For the card sorting data, we entered each participant’s response, sex, age, income, education and location (urban or rural) into Visual Anthropac-Pile Sort version 1.0.2.60 (Analytic Technologies, Lexington, KY), a program designed for the analysis and visualization of proximity data. Using this software, MDS was conducted, whereby sorted items perceived to be similar to one another were plotted on diagrams near each other and items perceived to be different from one another were plotted far away from each other. The MDS results yield data about the perceived similarity of items and assist the researcher in identifying the features or attributes that people most often use in making judgments about them (Weller and Romney, 1988). Visual Anthropac also provides a measure of stress (or fit) to the data related to the MDS plots. Stress below the 0.15 level is generally considered to be an acceptable visual representation (Weller and Romney, 1988). Cluster analysis involves assigning observations into subsets based on similarity or difference. Analysis with Visual Anthropac involves a routine for Johnson’s hierarchical clustering (Borgatti, 1996) to overlay cluster analysis results onto the MDS diagrams. Outputs from the MDS and cluster analyses were then used to identify patterns and relationships in the data. The research protocol was approved by both the CDC and RTI International Institutional Review Boards.

Results

All 158 participants in our study completed the card sort exercise. However, we excluded four participants who did not sort all of the cards from the analysis, resulting in an overall valid sample of 154. The participant characteristics are largely a function of the recruitment targets we set a priori. The set of participants were split almost evenly by sex (female = 50. 0 per cent, male = 50.0 per cent). Ages ranged from 18 to 45 years, which were evenly split between the “younger: 18-29” years (50.9 per cent) and “older: 30-45” years (49.1 per cent) age groups. Participant education was also evenly distributed between two levels: high school graduate or less (50.0 per cent) and some college or more (50.0 per cent). The predominant relationship status among participants was currently single (79.8 per cent); the remaining participants were married (18.3 per cent) or divorced/widowed (1.9 per cent). Almost half of the participants reported full-time employment (47.1 per cent) and household incomes less than $20,000 (47.1 per cent). Most had health insurance (65.0 per cent) and had been tested for STDs at least once (85.4 per cent); 60 per cent reported having been tested within the past year.
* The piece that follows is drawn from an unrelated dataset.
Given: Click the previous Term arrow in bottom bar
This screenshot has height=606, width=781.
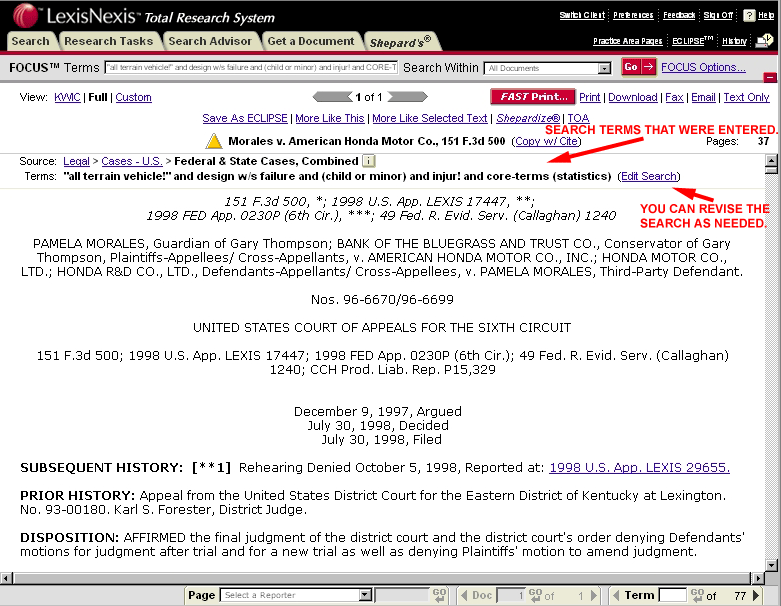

Free associations with the term “STD”

In the interview, we asked participants what came to mind when hearing the term “STD”. Initial reactions overwhelmingly alluded to risk behaviors and the need for personal responsibility to prevent STDs (e.g. knowing your partner and practicing safer sex), with frequent statements about STDs being the result of having unprotected sex and multiple sex partners. Men commonly mentioned terms such as “careless”, “dirty” and “unclean”. Many men also stated that “loose women” get STDs.

A majority of both men and women stated that contracting an STD would make them feel “dirty” or “bad”. More women than men provided emotive responses, such as feeling a sense of fear, embarrassment and loneliness if they were to contract an STD. A few women also stated that they felt there was more of a stigma against black women who had an STD than black men who had an STD.

Participants also tended to list specific STDs that came to mind, such as HIV, herpes, chlamydia, gonorrhea, syphilis, crabs and HPV. When probed about HIV, participants generally acknowledged that it is an STD, but differentiated it by its severity and alternate acquisition routes (i.e. HIV can also be transmitted through needles and breast milk).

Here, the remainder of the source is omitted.